Pantau Flash
HOME  ⁄  Nasional

Puluhan Ribu Lagu Tak Diketahui Penciptanya, LMKN Terima Rp24 Miliar Royalti Tak Diklaim

Oleh Leon Weldrick
SHARE   :

Puluhan Ribu Lagu Tak Diketahui Penciptanya, LMKN Terima Rp24 Miliar Royalti Tak Diklaim
Foto: Komisioner Lembaga Manajemen Kolektif Nasional (LMKN) Ahmad Ali Fahmi dalam Rapat Dengar Pendapat Umum (RDPU) bersama Badan Legislasi DPR RI di Kompleks Parlemen, Jakarta pada Kamis 13/11/2025 (sumber: ANTARA/Farhan Arda Nugraha)

Pantau - Lembaga Manajemen Kolektif Nasional (LMKN) menerima dana royalti sebesar Rp24 miliar dari platform digital yang berasal dari puluhan ribu lagu tanpa pencipta yang tercatat atau terdaftar di Lembaga Manajemen Kolektif (LMK).

Komisioner LMKN Ahmad Ali Fahmi mengungkapkan bahwa jumlah tersebut mencerminkan banyaknya pencipta lagu yang belum terlindungi hak ekonominya karena tidak terdaftar secara resmi.

"Ini terdiri dari puluhan ribu data judul lagu, artinya di situ ada puluhan ribu pencipta yang harus kita lindungi hak-haknya," ungkapnya.

Royalti Lagu Tak Terklaim dan Regulasi Pengelolaannya

Beberapa lagu yang masuk dalam daftar royalti tak terklaim merupakan karya lama, seperti "Cublek-Cublek Suweng", yang menurut Fahmi berasal dari era Sunan Kalijaga.

"Misalnya ada lagu Cublek-Cublek Suweng ini kan dari zaman Sunan Kalijaga, itu muncul royaltinya karena penggunaan," ujarnya.

Pengelolaan dana royalti yang tidak diklaim diatur dalam Peraturan Menteri Hukum dan HAM (Permenkumham) Nomor 27 Tahun 2025.

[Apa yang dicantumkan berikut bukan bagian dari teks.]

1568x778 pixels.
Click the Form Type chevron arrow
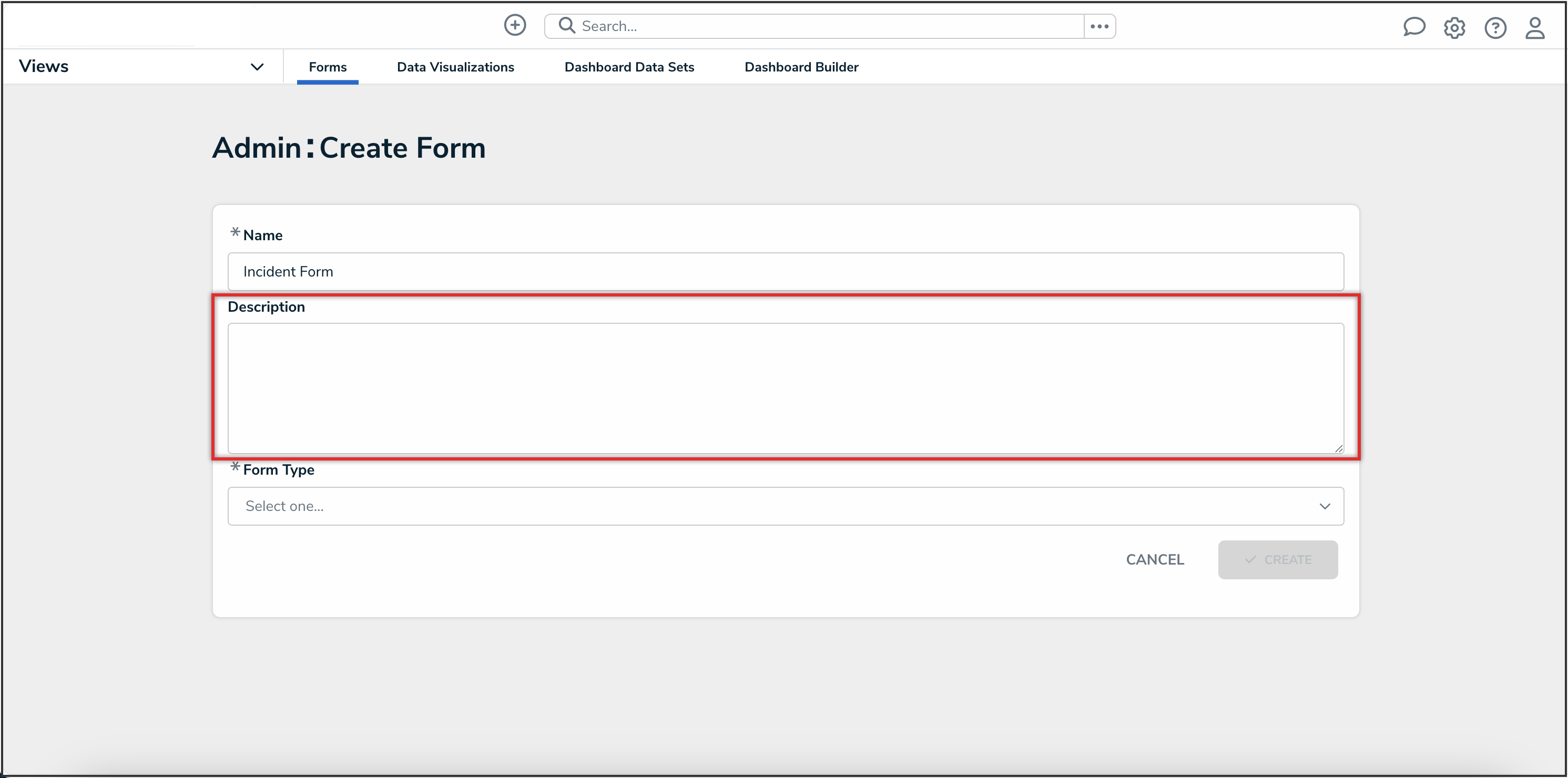[x=1325, y=506]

Dalam aturan tersebut, LMKN diwajibkan mengumumkan lagu-lagu tanpa pencipta yang jelas atau belum terdaftar di LMK, serta menyimpan dana tersebut maksimal selama dua tahun.

"Kalau memang nanti ada orangnya, dia bisa klaim, nanti kita arahkan ke LMK yang menaunginya," tambah Fahmi.

Dana yang tidak diklaim tidak boleh digunakan untuk kepentingan lain, kecuali untuk kegiatan pemberdayaan dan optimalisasi musik dengan batas maksimal pemanfaatan delapan persen.

Tantangan Industri Musik Digital dan Usulan LMKN

Ahmad Ali Fahmi menyatakan bahwa perkembangan teknologi dan perubahan model bisnis di industri musik menjadi tantangan baru dalam perlindungan hak cipta.

Sebelumnya, distribusi hak ekonomi pencipta lagu dilakukan melalui kerja sama dengan label atau penerbit.

Namun kini, banyak pencipta lagu yang menerbitkan karyanya secara mandiri tanpa melalui label atau LMK, sehingga tidak tercatat dalam basis data yang diakui oleh platform musik digital.

"Ribuan orang ini tidak bisa mengklaim lagunya karena praktik bisnisnya di lapangan, DSP (platform musik digital) ini hanya mengakui entitas besar seperti label yang sejak puluhan tahun menguasai jutaan database lagu," jelasnya.

Ia memperkirakan potensi nilai royalti dari lagu-lagu yang tidak terdaftar dapat mencapai puluhan hingga ratusan miliar rupiah setiap tahunnya.

Untuk mengatasi persoalan tersebut, LMKN mengusulkan agar mekanisme pengelolaan royalti yang tidak diklaim dimasukkan dalam revisi Undang-Undang Hak Cipta.

" Kami mau usulkan dari LMKN ini harus ada badan atau LMK tersendiri khusus untuk mengurusi hak ekonomi lainnya yang tidak dicakup oleh undang-undang (UU Hak Cipta)," ia mengungkapkan.